The Sustainability Coordinator funding is being evaluated on the basis of performance and impact, and it’s clear already that the School District will save many times the cost of his salary. One project alone, a retrofit of the Rosa Parks School, has brought in $250,000 of outside funding.
If programs truly save the City’s General Fund money, then it makes no sense to put them on the chopping block. The Sustainability Coordinator not only does not cost the City’s General Fund any money, but it also saves money for the school district. I’m happy to forward a more detailed accounting of the savings to the District when it is available.
The Coordinator started in November 2008, and what follows is a summary of his January 2009 quarterly report on projects.
(1) High Performance Design: Identifying existing SFUSD schools that are priority candidates for CHP (Collaborative for High Performance Schools) energy and resource efficiency upgrades
(2) Retrofitting schools for energy efficiency performance and conducting audits to identify least energy efficient buildings
(3) Green computing: Establish pilot projects at Harvey Milk and Martin Luther Schools in providing energy efficient, shared flat screen computer monitors, centralizing servers and identifying other information and communications technology (ICT) green practices.

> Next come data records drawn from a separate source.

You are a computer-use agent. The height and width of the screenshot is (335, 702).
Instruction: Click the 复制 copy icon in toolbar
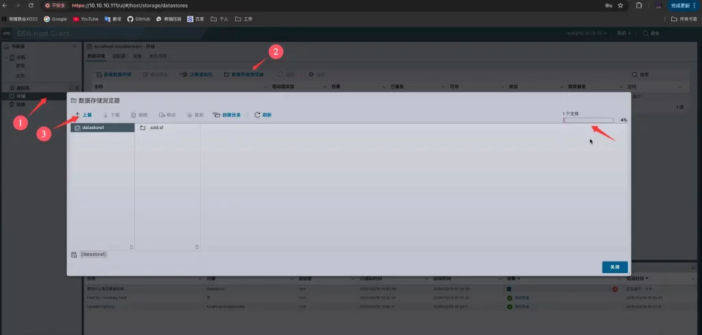click(195, 115)
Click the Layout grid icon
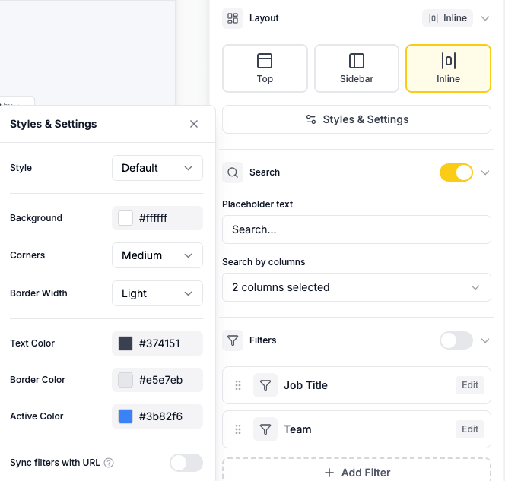Screen dimensions: 505x481 coord(233,18)
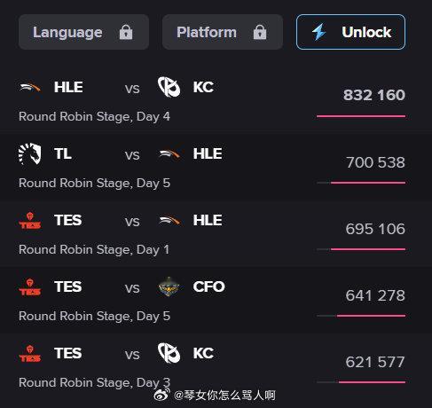Click the Team Liquid horse logo
Image resolution: width=432 pixels, height=408 pixels.
30,153
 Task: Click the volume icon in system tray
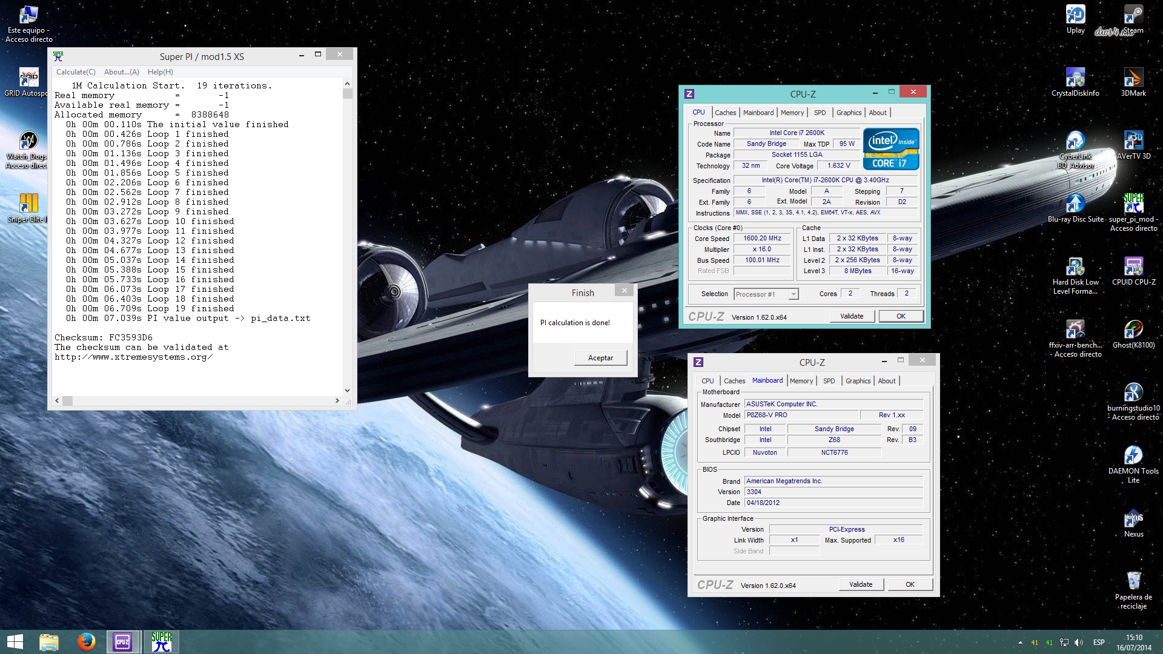[1078, 642]
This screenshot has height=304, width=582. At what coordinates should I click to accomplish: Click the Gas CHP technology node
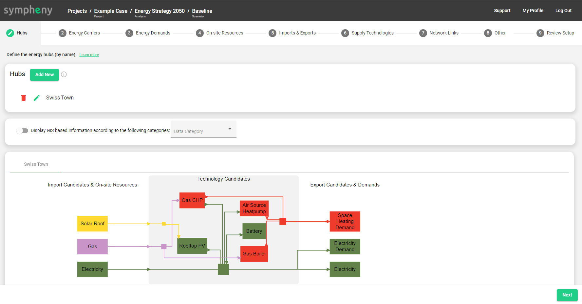(192, 200)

(4) Identify solar potentials of SFUSD buildings and create tiered groupings. SFUSD possesses huge roof resources, and will take advantage of available PG&E grant to install photovoltaic panels on 7 schools
(5) Purchasing: Working with the City’s purchasing staff to explore whether preferential vendor pricing will apply to SFUSD.
(6) Clean Transportation: Looking at existing fleet to set emission guidelines and determining biodiesel conversion.
(7) Food and Farms: Teaching contrasts between convenience food versus local, seasonal and healthy food sources to schoolchildren, creating downspouts for watering school gardens, and developing a Living Room at Miraloma school
(8) Green practices: Work with PUC to capture rainwater to create permeable landscaping and creating plantings around drain areas
(9) Tree Planting: Plant 2,012 trees by Year 2012 around West Portal
(10) Healthy Eating: Working on providing high quality healthy food to schoolchildren
(11) Expanding school food composting: Working with the Department of the Environment to expand food composting program at schools;
(12) Standardizing the environmental curriculum
(13) Outreach to SFUSD staff: Replacing Alhambra bottled water contract, developing a green job curriculum.
To the Editor:
I have been working on a volunteer basis for 7 years to improve school food in San Francisco, and have sometimes written about that topic for Beyond Chron. So it was with more than a little interest that I read a letter to the editor from Mr. David Assmann, claiming that the sustainability coordinator for the school district (a position funded by the City) has saved the school district money by “working on providing high quality healthy food to schoolchildren.”
With all due respect to Mr. Assmann and to the sustainability coordinator, I am probably the best informed person about school food in all of San Francisco, apart from the SFUSD Student Nutrition Services (SNS) director, and I cannot think of a single thing that the sustainability coordinator has done to “provide high quality healthy food to school children.”
However, I can name lots of things that the SNS director has done, including removing trans fat from all meals served in school cafeterias, obtaining funding from the Department of Children Youth and their Families to open salad bars at nearly every middle and high school in the district, and pushing schools to get more meal applications returned so that more low income families can qualify for free meals. I eagerly await the “more detailed accounting of the savings to the District ” which Mr. Assmann has promised to provide “when it is available” so that I can learn what exactly the sustainability coordinator has accomplished in the area of improving school food.
To The Editor:
Good article on Kevin Epps’ Black Rock! Yes, this is another one of those long untold stories about the Black Experience in America. I’m not surprised to hear there were many Black inmates that went through Alcatraz … You would not know it from watching other films about the “Rock.” I’m sorry I missed the premiere, but I plan to see it at the Vic when it comes into wider release. I commend Mr. Epps and everyone else involved in the telling of this story.